Given instruction
Return every line of the data below that contains the word "perform", matching case exactly.

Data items

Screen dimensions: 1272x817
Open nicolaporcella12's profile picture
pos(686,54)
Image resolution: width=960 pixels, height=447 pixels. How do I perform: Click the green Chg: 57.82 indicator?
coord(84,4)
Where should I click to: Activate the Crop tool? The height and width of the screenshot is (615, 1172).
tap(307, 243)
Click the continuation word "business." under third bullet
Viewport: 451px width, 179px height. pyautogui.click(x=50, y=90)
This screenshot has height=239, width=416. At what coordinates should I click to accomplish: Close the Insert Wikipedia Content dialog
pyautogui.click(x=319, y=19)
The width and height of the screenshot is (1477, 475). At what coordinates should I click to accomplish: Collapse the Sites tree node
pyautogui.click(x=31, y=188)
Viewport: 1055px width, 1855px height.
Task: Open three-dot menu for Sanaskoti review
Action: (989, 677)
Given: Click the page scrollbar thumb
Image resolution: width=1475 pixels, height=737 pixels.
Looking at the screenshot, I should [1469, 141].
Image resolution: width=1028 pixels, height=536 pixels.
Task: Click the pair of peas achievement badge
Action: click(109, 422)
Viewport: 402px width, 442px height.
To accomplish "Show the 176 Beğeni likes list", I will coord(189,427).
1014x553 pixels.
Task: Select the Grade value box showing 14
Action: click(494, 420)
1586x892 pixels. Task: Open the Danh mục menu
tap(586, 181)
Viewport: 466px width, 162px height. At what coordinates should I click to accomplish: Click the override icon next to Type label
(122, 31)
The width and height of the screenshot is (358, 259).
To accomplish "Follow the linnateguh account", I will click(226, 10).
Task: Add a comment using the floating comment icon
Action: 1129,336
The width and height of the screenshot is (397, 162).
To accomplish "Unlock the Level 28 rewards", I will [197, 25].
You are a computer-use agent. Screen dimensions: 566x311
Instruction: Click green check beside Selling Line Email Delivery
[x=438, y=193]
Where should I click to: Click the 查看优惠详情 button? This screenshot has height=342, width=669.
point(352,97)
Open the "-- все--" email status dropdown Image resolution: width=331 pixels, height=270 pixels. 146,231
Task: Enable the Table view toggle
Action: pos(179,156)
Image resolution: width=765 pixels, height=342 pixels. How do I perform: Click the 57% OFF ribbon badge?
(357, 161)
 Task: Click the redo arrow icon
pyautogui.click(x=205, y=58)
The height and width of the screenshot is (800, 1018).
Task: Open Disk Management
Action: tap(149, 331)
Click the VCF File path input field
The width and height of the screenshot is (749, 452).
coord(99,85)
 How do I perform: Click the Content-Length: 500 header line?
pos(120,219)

Result of this exercise
Image resolution: width=960 pixels, height=447 pixels. How do I perform: Click the green Chg: 57.82 indicator?
Image resolution: width=765 pixels, height=342 pixels. How do I perform: Click the 57% OFF ribbon badge?
 How do I perform: Click the Content-Length: 500 header line?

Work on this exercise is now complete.